[EXERCISE AIM] Beneath this task are records; count the lines among them that contain the word "agent" and answer with the number only.

[INPUT DATA]

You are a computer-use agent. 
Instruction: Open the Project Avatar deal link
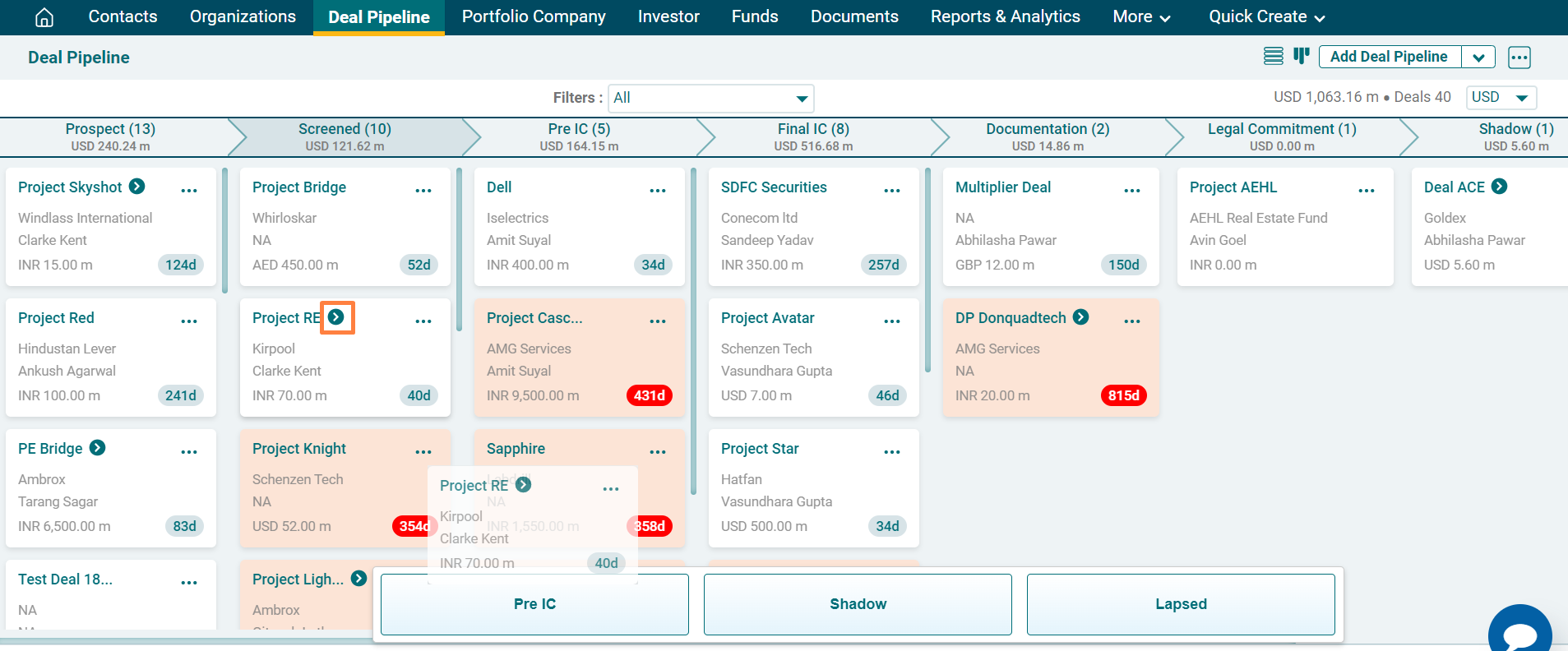click(767, 318)

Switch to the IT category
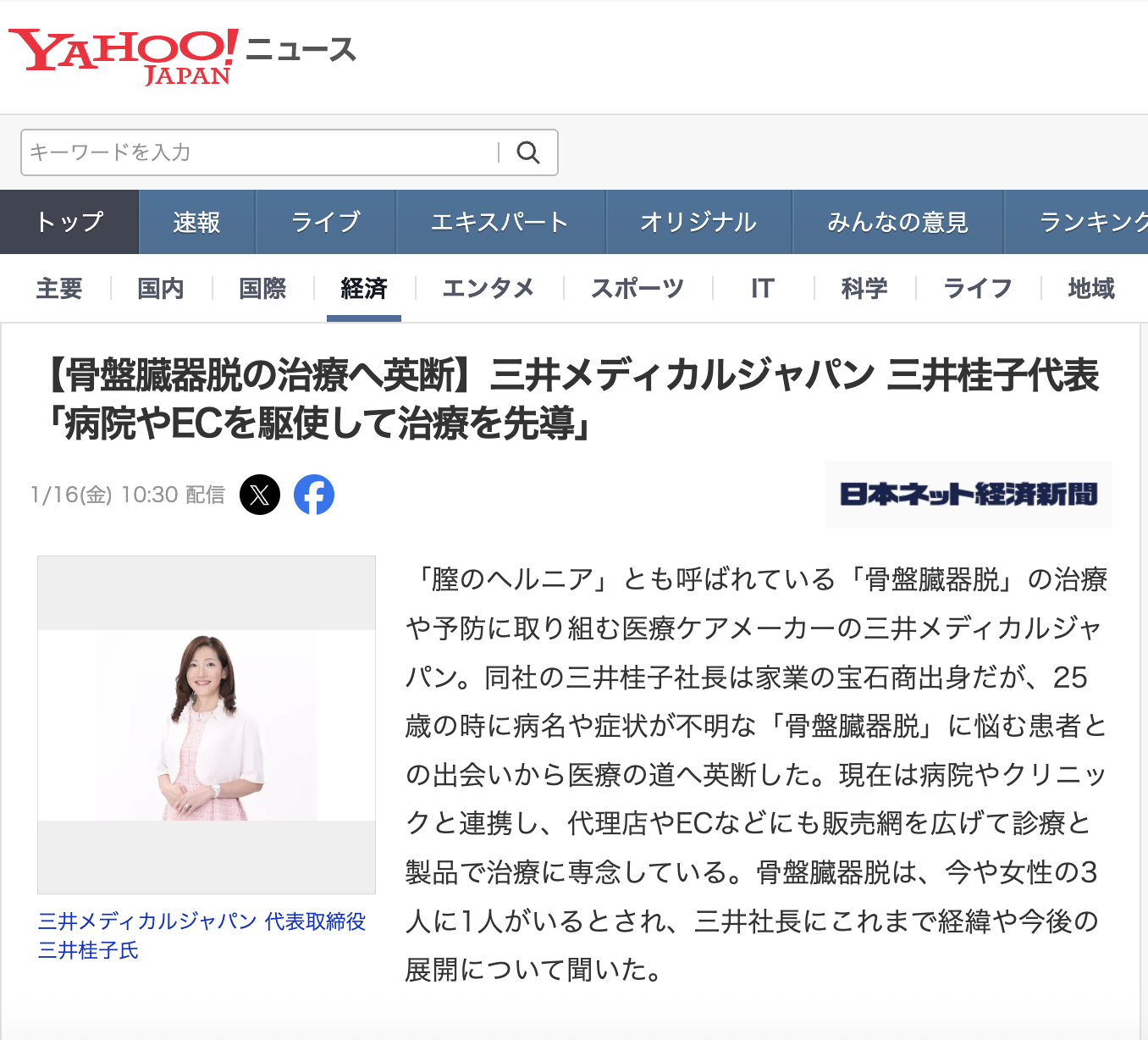point(761,289)
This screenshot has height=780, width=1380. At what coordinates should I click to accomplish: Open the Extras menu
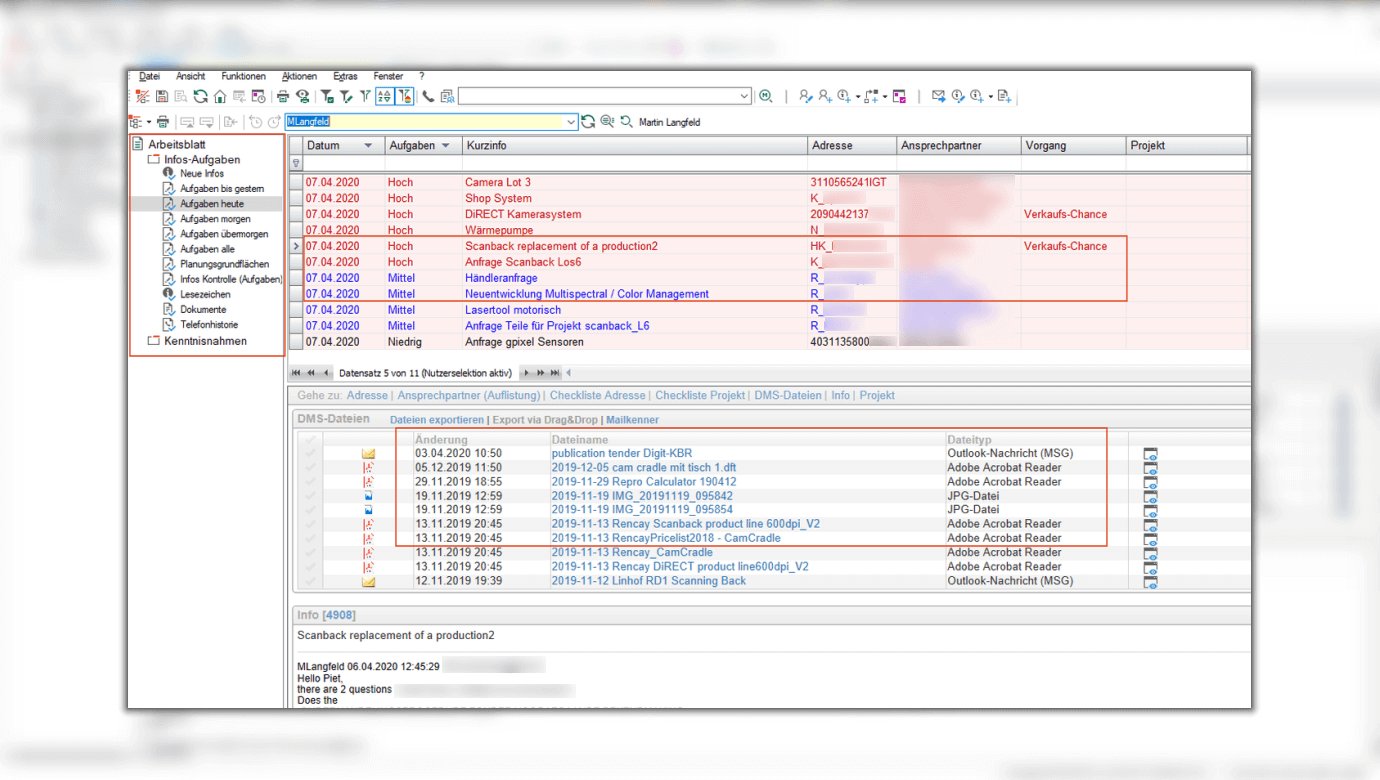[345, 76]
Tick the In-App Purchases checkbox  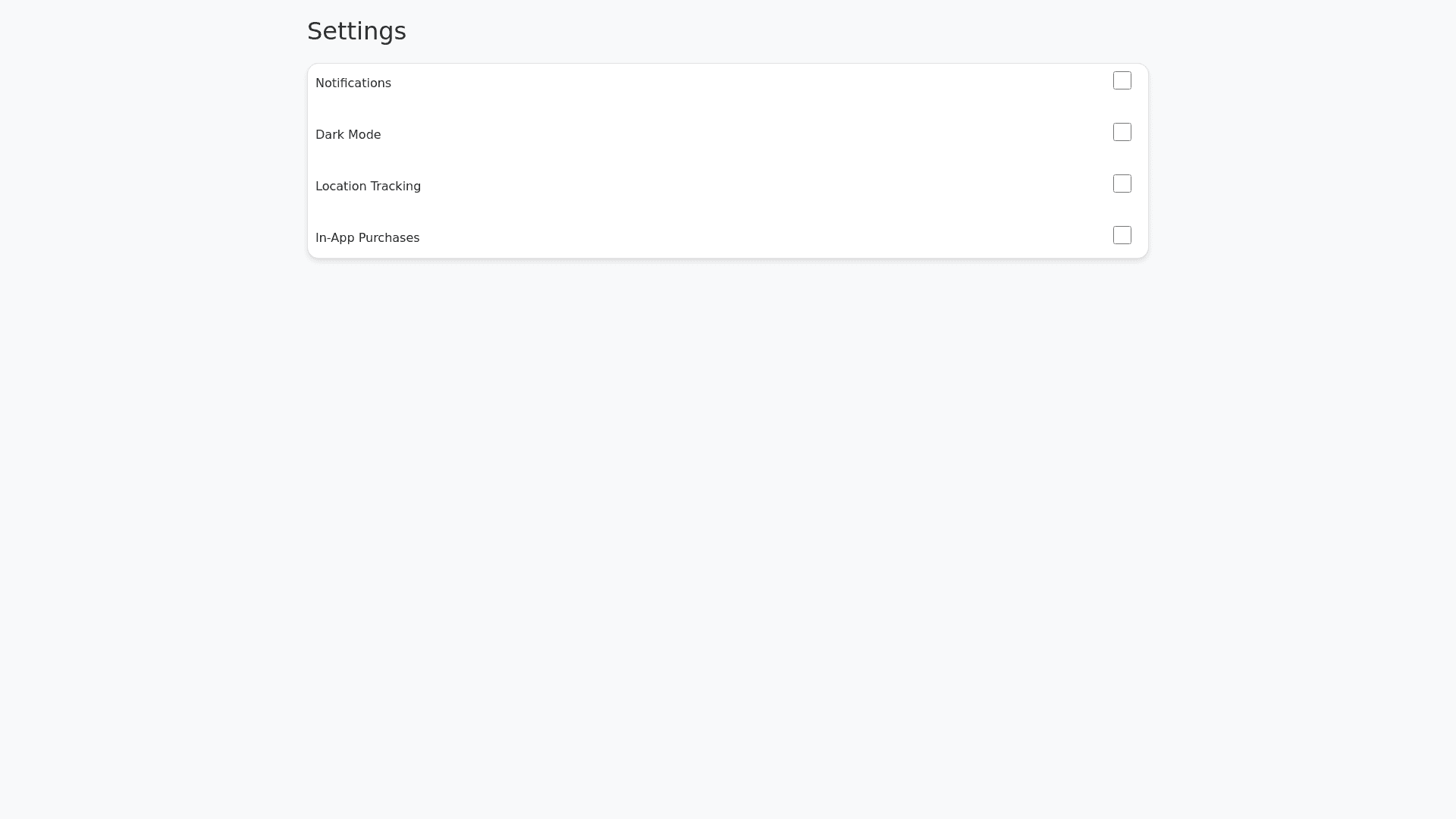click(1122, 235)
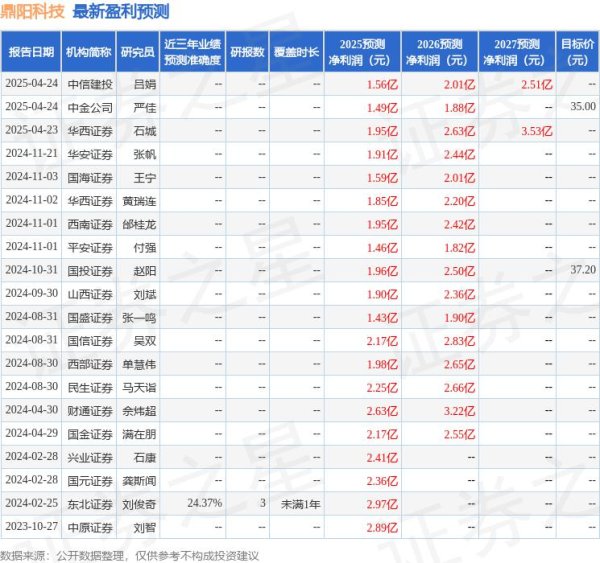
Task: Click the 2025预测净利润 column header
Action: click(362, 51)
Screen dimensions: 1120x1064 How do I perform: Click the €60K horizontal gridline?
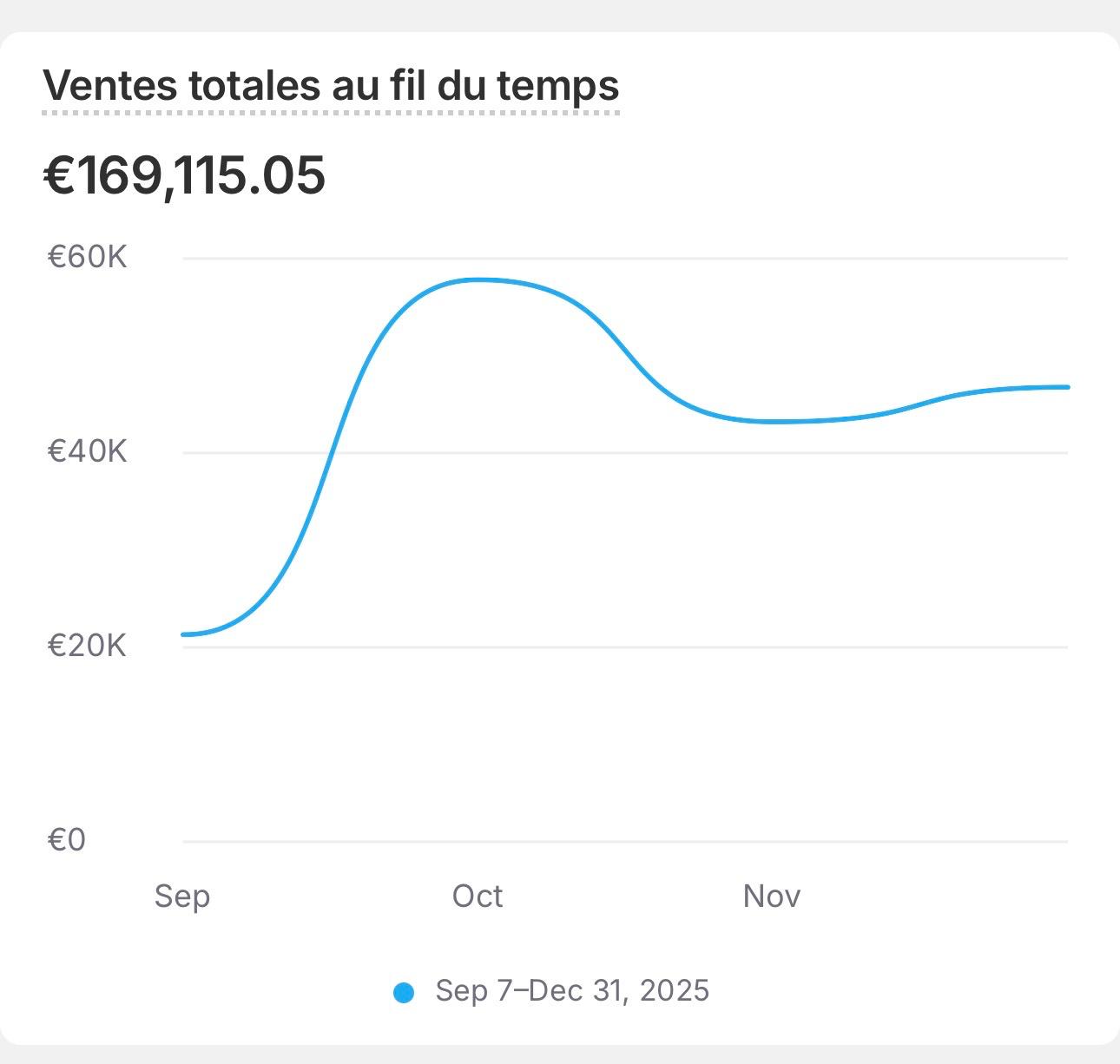point(625,258)
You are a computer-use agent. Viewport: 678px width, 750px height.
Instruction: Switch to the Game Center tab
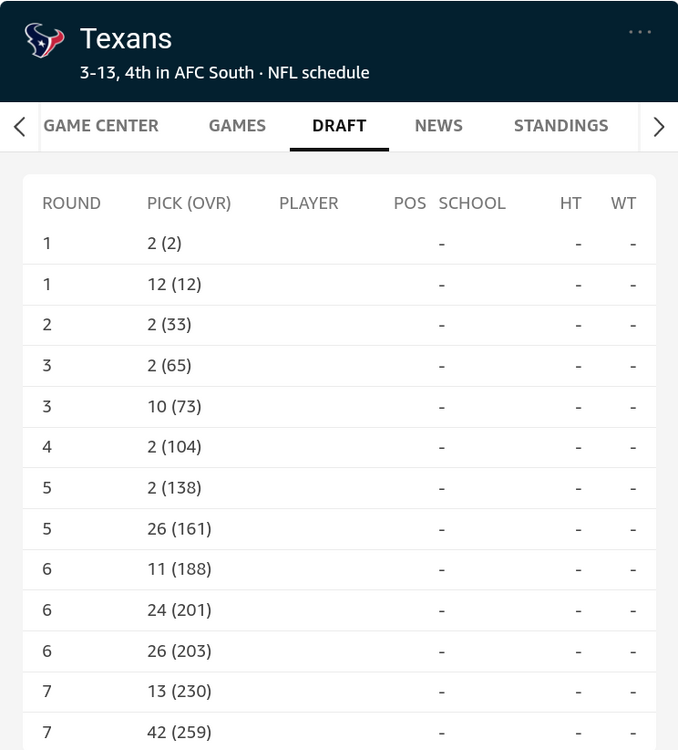101,126
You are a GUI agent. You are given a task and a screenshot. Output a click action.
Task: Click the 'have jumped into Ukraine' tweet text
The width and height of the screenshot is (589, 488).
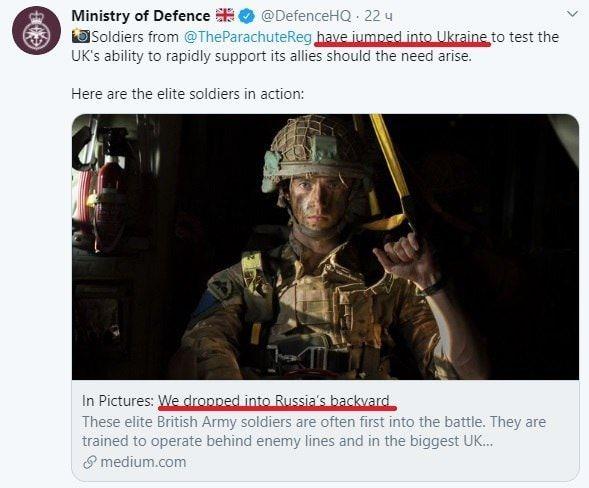click(x=402, y=37)
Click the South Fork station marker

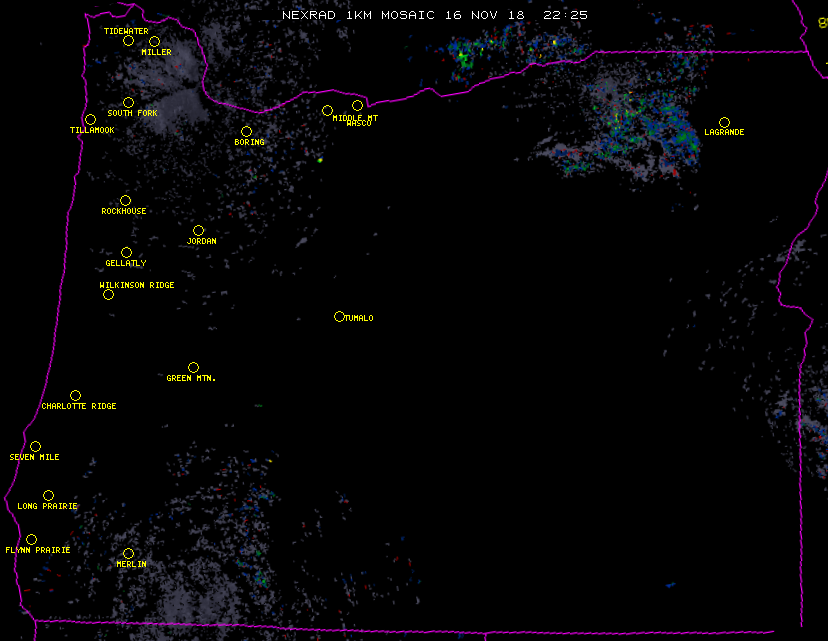point(128,102)
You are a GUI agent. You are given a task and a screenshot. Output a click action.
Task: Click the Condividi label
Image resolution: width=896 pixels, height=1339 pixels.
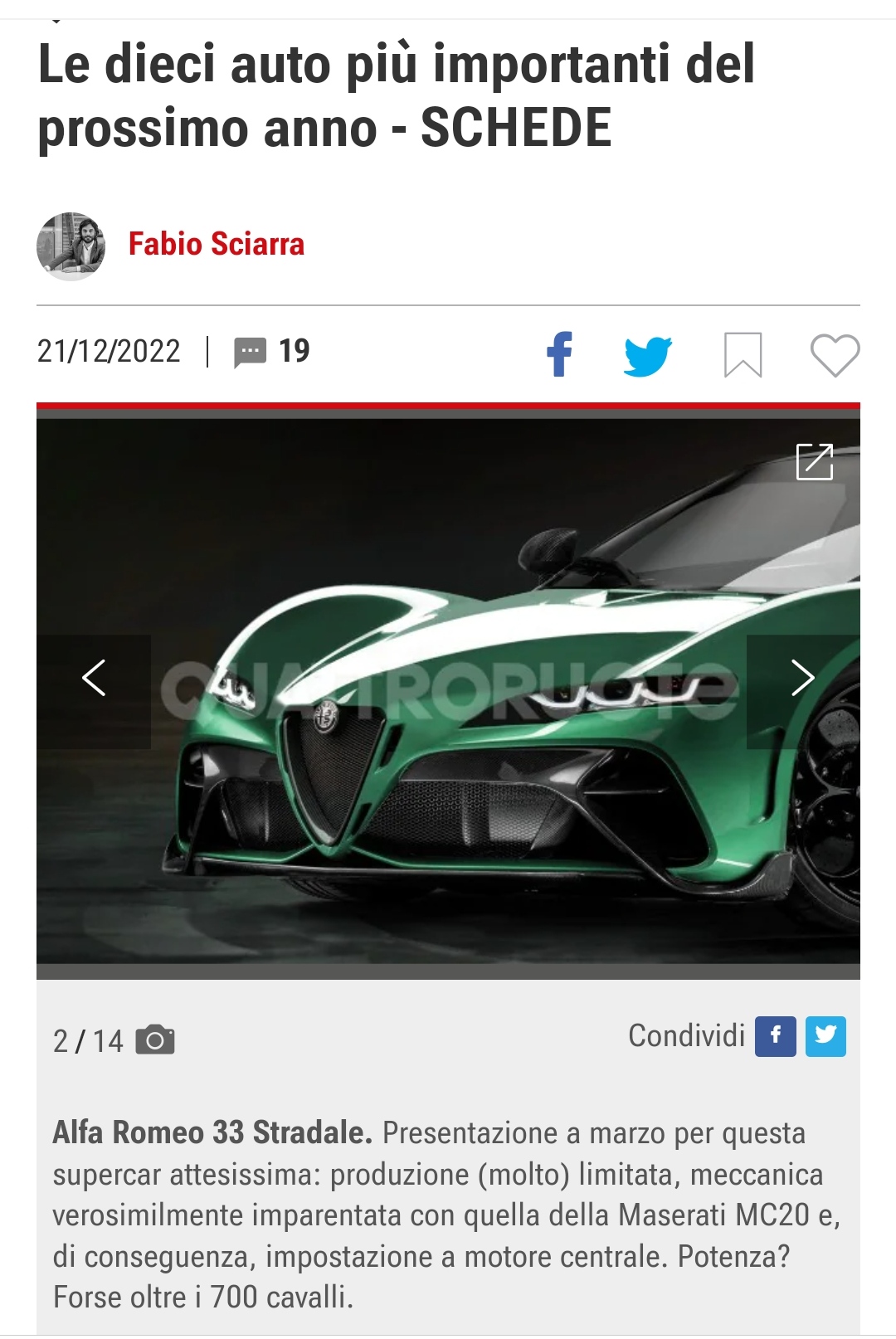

[OUTPUT OF THE EXERCISE] 4